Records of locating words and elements
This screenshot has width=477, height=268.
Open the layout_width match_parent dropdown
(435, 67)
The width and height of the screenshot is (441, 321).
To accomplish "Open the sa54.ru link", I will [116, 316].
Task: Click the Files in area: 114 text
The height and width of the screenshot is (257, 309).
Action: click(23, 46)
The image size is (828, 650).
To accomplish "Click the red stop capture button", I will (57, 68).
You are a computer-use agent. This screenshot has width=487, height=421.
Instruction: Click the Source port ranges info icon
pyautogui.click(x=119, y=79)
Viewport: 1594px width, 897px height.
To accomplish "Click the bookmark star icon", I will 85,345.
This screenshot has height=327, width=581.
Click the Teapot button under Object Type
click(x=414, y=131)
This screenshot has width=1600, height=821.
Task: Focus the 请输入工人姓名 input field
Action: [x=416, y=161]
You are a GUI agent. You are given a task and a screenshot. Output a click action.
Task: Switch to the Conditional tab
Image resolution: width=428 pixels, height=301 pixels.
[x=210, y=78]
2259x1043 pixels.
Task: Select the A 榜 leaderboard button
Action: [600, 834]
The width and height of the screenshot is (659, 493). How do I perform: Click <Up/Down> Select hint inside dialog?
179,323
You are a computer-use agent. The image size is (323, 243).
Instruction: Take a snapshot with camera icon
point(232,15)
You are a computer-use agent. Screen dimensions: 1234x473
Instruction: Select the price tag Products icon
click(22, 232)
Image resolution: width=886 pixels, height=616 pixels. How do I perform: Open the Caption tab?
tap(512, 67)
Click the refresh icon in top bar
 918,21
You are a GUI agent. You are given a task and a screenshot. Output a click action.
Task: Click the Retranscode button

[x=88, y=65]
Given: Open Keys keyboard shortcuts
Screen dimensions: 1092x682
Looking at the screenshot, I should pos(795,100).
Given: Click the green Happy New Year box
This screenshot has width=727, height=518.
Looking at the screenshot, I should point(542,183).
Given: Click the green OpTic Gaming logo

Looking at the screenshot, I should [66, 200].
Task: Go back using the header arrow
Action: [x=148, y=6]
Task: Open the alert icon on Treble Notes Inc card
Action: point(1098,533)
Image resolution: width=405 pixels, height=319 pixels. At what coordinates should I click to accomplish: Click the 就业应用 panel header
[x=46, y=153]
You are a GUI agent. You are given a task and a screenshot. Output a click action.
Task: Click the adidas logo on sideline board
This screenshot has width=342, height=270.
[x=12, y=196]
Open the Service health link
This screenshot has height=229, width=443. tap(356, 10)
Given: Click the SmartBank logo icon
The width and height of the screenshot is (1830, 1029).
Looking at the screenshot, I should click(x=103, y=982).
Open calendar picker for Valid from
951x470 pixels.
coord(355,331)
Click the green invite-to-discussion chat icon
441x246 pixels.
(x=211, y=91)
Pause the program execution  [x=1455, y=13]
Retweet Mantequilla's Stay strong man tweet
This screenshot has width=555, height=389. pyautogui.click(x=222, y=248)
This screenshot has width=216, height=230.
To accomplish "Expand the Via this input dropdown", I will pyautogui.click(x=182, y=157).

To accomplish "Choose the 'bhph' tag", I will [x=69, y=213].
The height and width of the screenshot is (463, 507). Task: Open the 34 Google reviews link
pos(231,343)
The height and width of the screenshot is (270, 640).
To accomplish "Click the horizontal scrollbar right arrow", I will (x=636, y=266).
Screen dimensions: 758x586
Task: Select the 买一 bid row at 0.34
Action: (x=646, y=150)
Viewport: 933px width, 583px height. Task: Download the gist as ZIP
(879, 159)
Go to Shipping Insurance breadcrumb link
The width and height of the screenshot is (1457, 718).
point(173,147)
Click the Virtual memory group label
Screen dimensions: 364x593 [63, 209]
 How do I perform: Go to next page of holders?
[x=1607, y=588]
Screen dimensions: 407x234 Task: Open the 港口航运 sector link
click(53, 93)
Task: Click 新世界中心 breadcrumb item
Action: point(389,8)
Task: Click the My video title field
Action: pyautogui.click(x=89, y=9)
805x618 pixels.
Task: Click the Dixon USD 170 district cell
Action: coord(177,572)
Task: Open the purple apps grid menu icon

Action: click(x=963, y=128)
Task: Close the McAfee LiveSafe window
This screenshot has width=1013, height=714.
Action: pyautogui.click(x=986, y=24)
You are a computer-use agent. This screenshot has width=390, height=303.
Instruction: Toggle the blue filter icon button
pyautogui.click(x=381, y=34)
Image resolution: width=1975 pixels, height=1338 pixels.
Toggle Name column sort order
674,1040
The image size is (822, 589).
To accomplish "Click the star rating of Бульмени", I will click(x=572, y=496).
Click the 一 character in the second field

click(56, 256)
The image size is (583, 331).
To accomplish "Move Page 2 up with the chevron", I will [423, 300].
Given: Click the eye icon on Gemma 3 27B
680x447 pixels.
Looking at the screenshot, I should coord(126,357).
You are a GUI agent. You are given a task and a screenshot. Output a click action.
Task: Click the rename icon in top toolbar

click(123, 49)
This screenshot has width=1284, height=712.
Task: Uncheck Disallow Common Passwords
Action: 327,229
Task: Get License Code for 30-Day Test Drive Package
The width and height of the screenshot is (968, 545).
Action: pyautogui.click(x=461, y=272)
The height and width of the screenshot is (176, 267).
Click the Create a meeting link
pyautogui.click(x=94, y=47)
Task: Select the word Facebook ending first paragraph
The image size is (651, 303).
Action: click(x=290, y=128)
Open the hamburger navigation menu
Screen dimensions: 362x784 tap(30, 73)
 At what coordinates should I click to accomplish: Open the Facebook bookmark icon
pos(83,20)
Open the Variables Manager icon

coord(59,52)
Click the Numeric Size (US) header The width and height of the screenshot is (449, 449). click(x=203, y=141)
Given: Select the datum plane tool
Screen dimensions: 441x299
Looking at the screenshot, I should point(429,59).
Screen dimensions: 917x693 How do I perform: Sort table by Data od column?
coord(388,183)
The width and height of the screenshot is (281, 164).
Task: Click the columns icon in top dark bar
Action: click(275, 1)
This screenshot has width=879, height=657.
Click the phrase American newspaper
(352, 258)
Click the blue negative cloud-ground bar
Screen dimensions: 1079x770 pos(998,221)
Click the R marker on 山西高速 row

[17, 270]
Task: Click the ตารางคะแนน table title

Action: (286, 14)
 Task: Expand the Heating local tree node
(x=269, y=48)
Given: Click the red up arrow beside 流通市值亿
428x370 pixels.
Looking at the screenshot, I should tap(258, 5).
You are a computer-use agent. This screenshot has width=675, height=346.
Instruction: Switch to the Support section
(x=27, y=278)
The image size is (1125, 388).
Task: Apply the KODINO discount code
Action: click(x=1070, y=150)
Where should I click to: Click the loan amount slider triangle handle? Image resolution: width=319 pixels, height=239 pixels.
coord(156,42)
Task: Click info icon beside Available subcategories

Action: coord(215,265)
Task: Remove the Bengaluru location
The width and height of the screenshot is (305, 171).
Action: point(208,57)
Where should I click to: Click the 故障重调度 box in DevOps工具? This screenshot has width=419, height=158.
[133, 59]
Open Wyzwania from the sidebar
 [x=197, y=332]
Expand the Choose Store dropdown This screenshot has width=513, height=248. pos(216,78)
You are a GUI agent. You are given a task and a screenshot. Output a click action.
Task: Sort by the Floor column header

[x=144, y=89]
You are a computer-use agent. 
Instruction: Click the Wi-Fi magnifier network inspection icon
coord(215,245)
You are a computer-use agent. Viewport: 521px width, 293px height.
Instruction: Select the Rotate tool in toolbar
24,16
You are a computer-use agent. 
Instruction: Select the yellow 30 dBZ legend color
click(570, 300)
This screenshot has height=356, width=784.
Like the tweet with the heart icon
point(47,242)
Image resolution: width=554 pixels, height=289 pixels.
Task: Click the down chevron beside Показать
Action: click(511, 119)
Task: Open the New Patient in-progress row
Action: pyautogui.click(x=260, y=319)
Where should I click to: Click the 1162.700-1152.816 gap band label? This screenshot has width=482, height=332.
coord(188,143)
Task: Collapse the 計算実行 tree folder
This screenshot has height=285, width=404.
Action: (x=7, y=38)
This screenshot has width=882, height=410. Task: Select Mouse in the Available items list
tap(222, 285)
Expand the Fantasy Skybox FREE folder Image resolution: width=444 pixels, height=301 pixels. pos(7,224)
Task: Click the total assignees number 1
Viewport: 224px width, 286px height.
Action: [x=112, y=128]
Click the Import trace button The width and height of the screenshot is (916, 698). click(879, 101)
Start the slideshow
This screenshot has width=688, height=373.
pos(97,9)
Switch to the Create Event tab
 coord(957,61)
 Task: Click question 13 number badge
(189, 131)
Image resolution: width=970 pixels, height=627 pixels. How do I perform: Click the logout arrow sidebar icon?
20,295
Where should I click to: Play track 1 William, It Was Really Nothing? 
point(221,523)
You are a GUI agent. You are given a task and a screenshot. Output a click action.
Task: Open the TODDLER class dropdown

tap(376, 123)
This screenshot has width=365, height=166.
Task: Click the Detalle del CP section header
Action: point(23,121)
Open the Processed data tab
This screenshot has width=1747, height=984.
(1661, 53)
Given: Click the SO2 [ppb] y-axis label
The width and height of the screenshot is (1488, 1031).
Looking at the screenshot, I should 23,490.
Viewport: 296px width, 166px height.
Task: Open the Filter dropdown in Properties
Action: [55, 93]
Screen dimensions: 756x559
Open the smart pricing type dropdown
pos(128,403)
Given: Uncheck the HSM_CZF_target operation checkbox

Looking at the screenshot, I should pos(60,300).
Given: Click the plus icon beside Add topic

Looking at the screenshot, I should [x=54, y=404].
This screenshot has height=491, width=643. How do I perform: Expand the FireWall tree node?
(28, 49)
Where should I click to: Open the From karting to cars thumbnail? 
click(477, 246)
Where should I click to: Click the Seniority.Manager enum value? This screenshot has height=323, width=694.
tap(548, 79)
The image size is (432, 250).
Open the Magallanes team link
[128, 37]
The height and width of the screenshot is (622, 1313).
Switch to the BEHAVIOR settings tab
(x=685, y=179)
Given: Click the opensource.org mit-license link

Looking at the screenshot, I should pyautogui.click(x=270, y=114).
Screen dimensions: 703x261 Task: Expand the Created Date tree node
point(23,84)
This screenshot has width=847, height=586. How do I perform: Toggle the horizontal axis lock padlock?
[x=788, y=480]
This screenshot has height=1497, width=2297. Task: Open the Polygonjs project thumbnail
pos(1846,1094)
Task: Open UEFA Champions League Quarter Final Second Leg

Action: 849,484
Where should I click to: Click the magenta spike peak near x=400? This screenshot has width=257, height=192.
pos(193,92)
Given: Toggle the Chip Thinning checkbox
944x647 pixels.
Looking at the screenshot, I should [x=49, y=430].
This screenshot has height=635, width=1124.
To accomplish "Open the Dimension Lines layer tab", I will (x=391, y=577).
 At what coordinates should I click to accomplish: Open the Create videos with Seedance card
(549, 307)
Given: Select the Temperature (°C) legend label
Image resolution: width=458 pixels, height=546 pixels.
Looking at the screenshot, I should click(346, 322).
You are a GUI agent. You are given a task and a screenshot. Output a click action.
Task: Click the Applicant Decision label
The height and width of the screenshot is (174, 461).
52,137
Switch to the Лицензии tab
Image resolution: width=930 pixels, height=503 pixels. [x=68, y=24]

EXERCISE PROMPT: Repeat the rows below unchanged, everything from the line containing "The height and width of the screenshot is (176, 267)." down to the line containing "Click the Numeric", both included.

TASK ANSWER:
The height and width of the screenshot is (176, 267).
Click the Create a meeting link
pyautogui.click(x=94, y=47)
Task: Select the word Facebook ending first paragraph
The image size is (651, 303).
Action: click(x=290, y=128)
Open the hamburger navigation menu
Screen dimensions: 362x784 tap(30, 73)
 At what coordinates should I click to accomplish: Open the Facebook bookmark icon
pos(83,20)
Open the Variables Manager icon

coord(59,52)
Click the Numeric Size (US) header The width and height of the screenshot is (449, 449). click(x=203, y=141)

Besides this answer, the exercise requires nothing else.